Ortho expects to grant the underwriters a 30-day option to purchase up to 10.5 million additional ordinary shares at the initial public offering price, less underwriting discounts and commissions.
The firm said it intends to use the net proceeds from the offering to redeem $160 million in aggregate principal amount of 7.375 percent senior notes due in 2025 and $270 million in aggregate principal amount of 7.250 percent senior notes due in 2028. Ortho added that it further intends to use the net proceeds to repay borrowings under its dollar term loan facility and for working capital and general corporate purposes, which may include further repayment of indebtedness.

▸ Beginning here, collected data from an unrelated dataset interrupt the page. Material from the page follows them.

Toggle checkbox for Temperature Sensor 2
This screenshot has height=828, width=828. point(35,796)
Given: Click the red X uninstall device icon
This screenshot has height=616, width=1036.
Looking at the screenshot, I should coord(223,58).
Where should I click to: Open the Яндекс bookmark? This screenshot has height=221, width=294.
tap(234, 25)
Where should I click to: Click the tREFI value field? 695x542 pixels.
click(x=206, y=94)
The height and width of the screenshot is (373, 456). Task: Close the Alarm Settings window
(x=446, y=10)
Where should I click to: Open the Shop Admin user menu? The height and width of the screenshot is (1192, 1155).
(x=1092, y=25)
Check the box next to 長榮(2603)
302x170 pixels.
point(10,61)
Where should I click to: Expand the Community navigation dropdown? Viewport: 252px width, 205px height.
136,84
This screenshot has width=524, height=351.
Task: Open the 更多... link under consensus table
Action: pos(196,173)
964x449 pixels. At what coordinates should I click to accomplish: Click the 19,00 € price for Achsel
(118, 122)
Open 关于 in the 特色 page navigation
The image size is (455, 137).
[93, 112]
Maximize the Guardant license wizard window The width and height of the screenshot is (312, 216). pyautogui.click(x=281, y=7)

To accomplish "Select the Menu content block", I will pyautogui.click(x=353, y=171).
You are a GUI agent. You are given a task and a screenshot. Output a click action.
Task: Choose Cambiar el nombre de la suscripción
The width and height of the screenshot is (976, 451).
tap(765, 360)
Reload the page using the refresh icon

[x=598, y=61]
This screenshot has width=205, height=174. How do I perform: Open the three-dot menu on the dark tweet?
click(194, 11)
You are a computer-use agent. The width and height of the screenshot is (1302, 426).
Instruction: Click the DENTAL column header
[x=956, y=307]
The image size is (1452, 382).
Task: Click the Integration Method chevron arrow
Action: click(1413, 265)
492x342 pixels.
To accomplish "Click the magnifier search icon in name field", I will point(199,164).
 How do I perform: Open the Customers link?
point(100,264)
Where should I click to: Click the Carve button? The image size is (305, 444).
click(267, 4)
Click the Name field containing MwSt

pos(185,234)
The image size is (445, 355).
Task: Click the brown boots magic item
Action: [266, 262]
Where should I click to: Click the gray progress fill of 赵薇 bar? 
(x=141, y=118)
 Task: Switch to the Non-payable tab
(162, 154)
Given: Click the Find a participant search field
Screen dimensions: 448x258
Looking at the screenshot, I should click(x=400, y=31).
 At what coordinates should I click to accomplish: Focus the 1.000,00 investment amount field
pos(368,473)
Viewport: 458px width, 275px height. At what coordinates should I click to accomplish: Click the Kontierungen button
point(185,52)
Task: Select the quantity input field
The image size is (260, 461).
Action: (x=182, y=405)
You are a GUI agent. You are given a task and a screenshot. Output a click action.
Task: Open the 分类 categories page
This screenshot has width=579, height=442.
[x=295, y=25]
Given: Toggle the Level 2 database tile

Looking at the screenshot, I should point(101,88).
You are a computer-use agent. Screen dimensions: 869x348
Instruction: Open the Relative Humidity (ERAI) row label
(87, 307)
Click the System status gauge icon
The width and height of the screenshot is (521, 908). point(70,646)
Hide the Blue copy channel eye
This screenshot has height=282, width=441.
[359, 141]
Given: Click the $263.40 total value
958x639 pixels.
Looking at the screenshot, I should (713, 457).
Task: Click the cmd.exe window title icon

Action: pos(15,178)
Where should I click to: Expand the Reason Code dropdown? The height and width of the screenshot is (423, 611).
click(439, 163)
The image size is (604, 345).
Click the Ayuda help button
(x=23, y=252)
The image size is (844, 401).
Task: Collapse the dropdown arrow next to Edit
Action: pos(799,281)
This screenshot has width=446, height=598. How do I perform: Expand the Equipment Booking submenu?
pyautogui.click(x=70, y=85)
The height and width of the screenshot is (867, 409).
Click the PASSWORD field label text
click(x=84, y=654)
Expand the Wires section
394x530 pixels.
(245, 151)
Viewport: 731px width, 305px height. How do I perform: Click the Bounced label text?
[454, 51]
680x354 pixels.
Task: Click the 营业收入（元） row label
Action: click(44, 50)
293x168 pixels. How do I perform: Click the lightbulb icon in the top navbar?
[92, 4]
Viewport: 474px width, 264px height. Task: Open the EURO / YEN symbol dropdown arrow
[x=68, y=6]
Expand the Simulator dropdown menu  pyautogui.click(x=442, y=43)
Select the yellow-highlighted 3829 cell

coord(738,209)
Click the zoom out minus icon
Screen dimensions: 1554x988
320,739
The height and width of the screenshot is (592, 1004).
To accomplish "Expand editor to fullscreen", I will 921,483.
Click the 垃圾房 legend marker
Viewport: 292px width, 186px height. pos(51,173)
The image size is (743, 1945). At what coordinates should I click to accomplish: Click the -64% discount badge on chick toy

The offering is being made through an underwriting group led by JP Morgan, Bank of America Securities, and Goldman Sachs, who are the lead bookrunning managers; Barclays, Morgan Stanley, Citigroup, Credit Suisse, UBS Investment Bank, Evercore ISI, and Piper Sandler, who are joint bookrunning managers; and ING, Macquarie Capital, Nomura, TCG Capital Markets, Drexel Hamilton, HC Wainwright, Ramirez, and Siebert Williams Shank, who are co-managers.
Ortho has applied to have its ordinary shares approved for listing on the Nasdaq under the symbol OCDX.
In 2014, the Raritan, New Jersey-based company was acquired by private equity firm the Carlyle Group from Johnson & Johnson for approximately $4 billion, and solely focused on delivering IVD products and servicing a diagnostic customer base.